# Future Front Lips!



## CHEVYCRUZE RS (Mar 29, 2011)

anyone know if these lips would fit an RS bumper? 

Im in desperate need of a new lip just to make my front bumper sit a bit lower! 

Let me know what you guys think! Cheers!

.........

http://www.seiboncarbon.com/products/carbon-fiber/front-lips/FL1112CHCRU-SS/


----------



## XtremeRevolution (Jan 19, 2012)

CHEVYCRUZE RS said:


> anyone know if these lips would fit an RS bumper?
> 
> Im in desperate need of a new lip just to make my front bumper sit a bit lower!
> 
> ...


It would probably fit, but $520? Really?


----------



## iCruze2 (Dec 16, 2011)

Pedders giving you new front springs should solve that problem!!!


----------



## CHUV (Jun 25, 2011)

WOW that is EXPENSIVE!


----------



## Smurfenstein (Nov 16, 2011)

Expensive, but **** that hood with the vents would probably look nice on my silver Cruze. Too bad they don't face the other way.


----------



## tecollins1 (Nov 6, 2011)

they are tight as **** but that type/price would be for cars in a show room only..not for real world conditions. speed bump!!! ahh crap. Lol


Sent from iPhone 4


----------



## XtremeRevolution (Jan 19, 2012)

tecollins1 said:


> they are tight as **** but that type/price would be for cars in a show room only..not for real world conditions. speed bump!!! ahh crap. Lol
> 
> 
> Sent from iPhone 4


That's what I was thinking. One road trip and that thing could get annihilated with cracks. Driving down the road and hitting a ripped tire fragment would do it too, as well as forgetting you installed it and pulling in too far into a parking spot. just not worth it.


----------



## boats4life (May 28, 2011)

Maybe not, but that rear lip, hood and trunk are VERY tempting on my black granite and carbon themed ECO.


----------



## jakkaroo (Feb 12, 2011)

a poly lip would be a better option over this overpriced shop piece


----------



## Smurfenstein (Nov 16, 2011)

boats4life said:


> Maybe not, but that rear lip, hood and trunk are VERY tempting on my black granite and carbon themed ECO.

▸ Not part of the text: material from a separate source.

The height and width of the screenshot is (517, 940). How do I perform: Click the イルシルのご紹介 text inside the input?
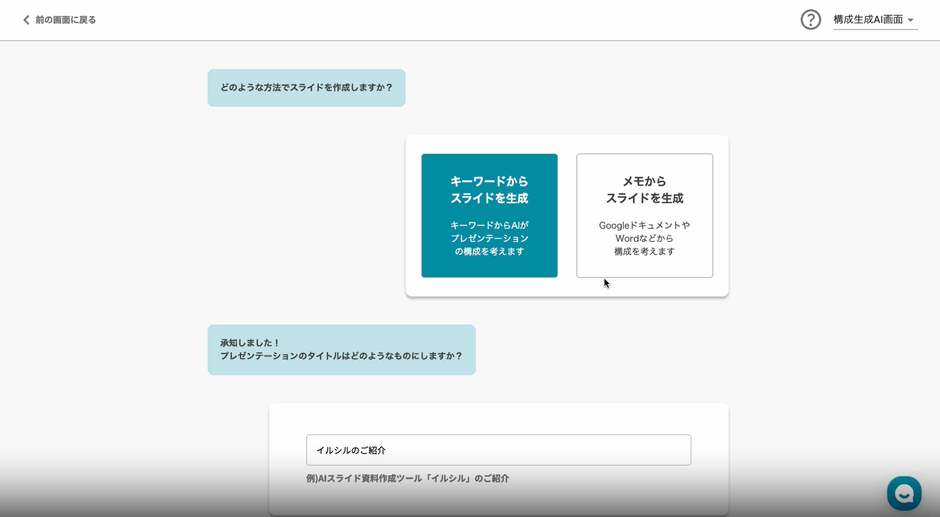pyautogui.click(x=351, y=451)
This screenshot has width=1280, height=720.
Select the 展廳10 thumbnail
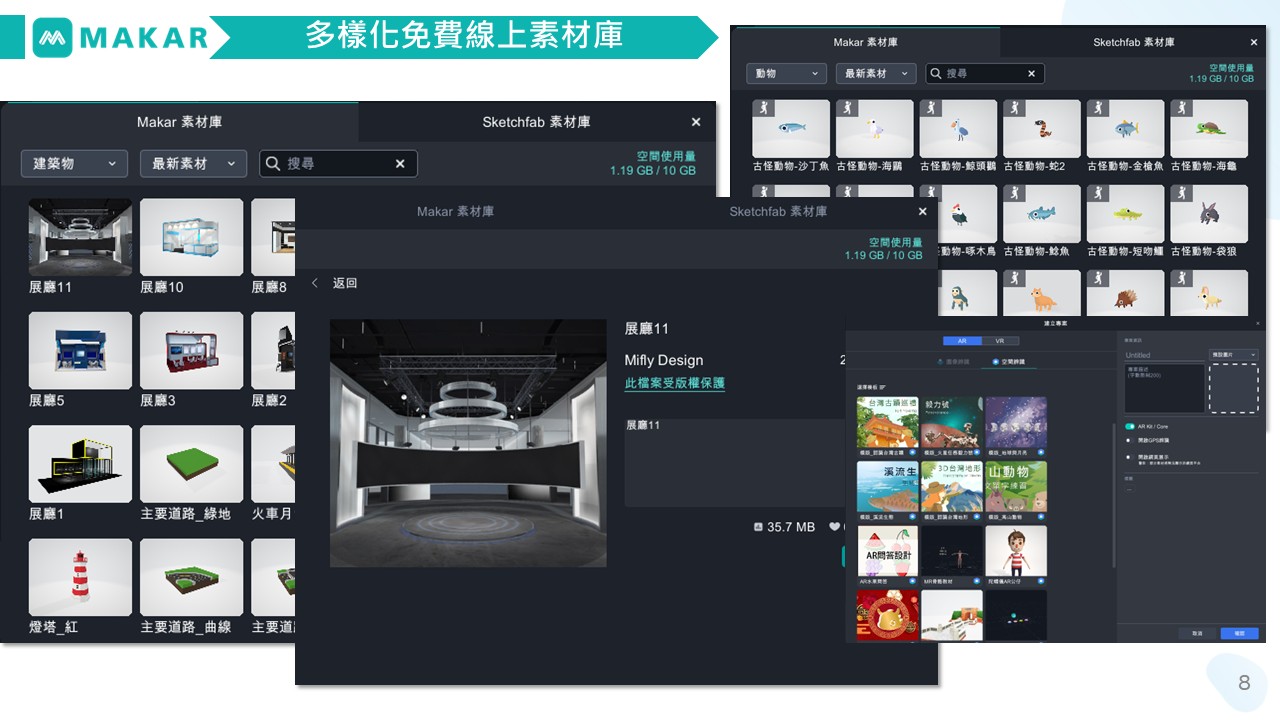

That rear lip would be my second choice. Wouldn't opt for the trunk though.


----------



## CHEVYCRUZE RS (Mar 29, 2011)

Where and how can I get my hands on one lol ? 




jakkaroo said:


> a poly lip would be a better option over this overpriced shop piece


----------



## CHEVYCRUZE RS (Mar 29, 2011)

Haha, hopefully the drop is nice the second time around ! Should be getting them soon  




iCruze2 said:


> Pedders giving you new front springs should solve that problem!!!


----------



## jakkaroo (Feb 12, 2011)

CHEVYCRUZE RS said:


> Where and how can I get my hands on one lol ?

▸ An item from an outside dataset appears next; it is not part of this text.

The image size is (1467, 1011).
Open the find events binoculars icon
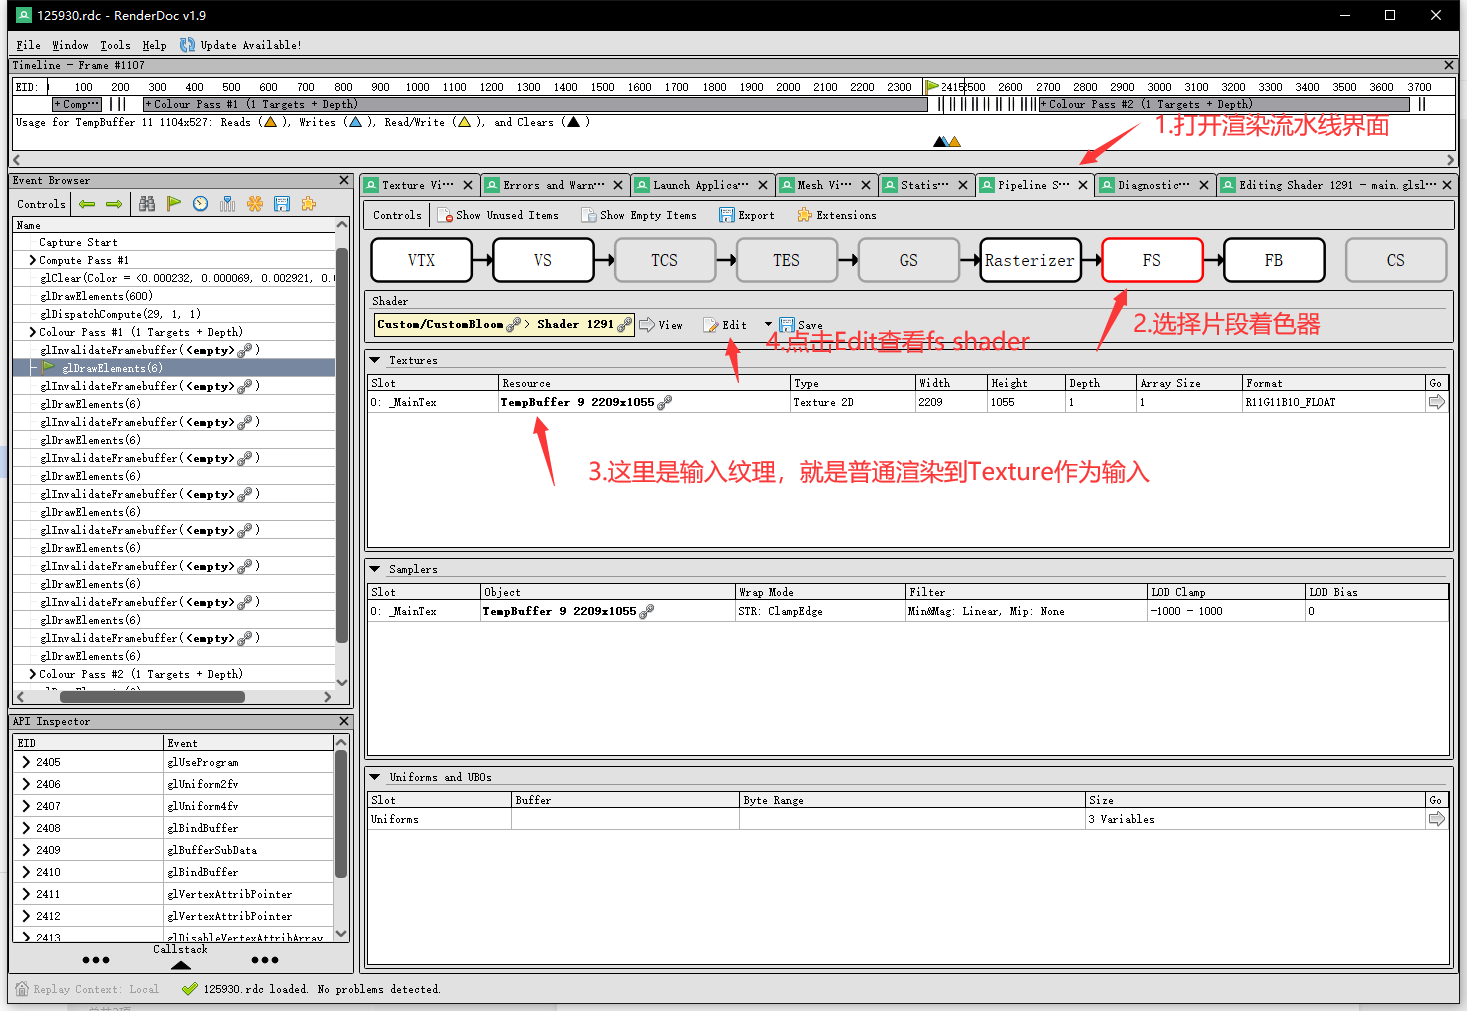(147, 203)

the 3d carbon kit is 995 and includes everything lip,bumper side skirts its on the tjin cruze(my inspiration)


----------



## CHEVYCRUZE RS (Mar 29, 2011)

Like where can i find this front lip that I know for sure fits an RS bumper....


----------



## Cruze_EcoJAY (Nov 29, 2011)

Im just goin to do some black vinyl on mine, cuz i cant afford a kit and the winters here (N.E Ohio)suck


----------



## elegant (Jan 6, 2011)

Seibon makes top quality carbon fiber. I have a Seibon trunk lid on another car and it looks great. And it fit perfectly (without trimming, shimming or anything else).


----------



## nacho (Jan 9, 2012)

WAY overpriced. Would look good on a white one


----------



## boats4life (May 28, 2011)

CHEVYCRUZE RS said:


> Like where can i find this front lip that I know for sure fits an RS bumper....


I'm pretty sure most of the aftermarket lips won't fit the RS- front or back. You may just be better off trading somebody bumpers! lol Get the standard bumpers on your cruze and then you can use the aftermarket lips. I personally want to do the rear lip like the SS camaro's rear. Nice, either flat black or carbon diffuser. Something like this:


----------



## jakkaroo (Feb 12, 2011)

boats4life said:


> I'm pretty sure most of the aftermarket lips won't fit the RS- front or back. You may just be better off trading somebody bumpers! lol Get the standard bumpers on your cruze and then you can use the aftermarket lips. I personally want to do the rear lip like the SS camaro's rear. Nice, either flat black or carbon diffuser. Something like this:


3d carbon kit has that lol


----------



## boats4life (May 28, 2011)

Theirs is ok, but not _quite_ the exact style I had in mind. The Seibon diffuser is almost perfect. lol


----------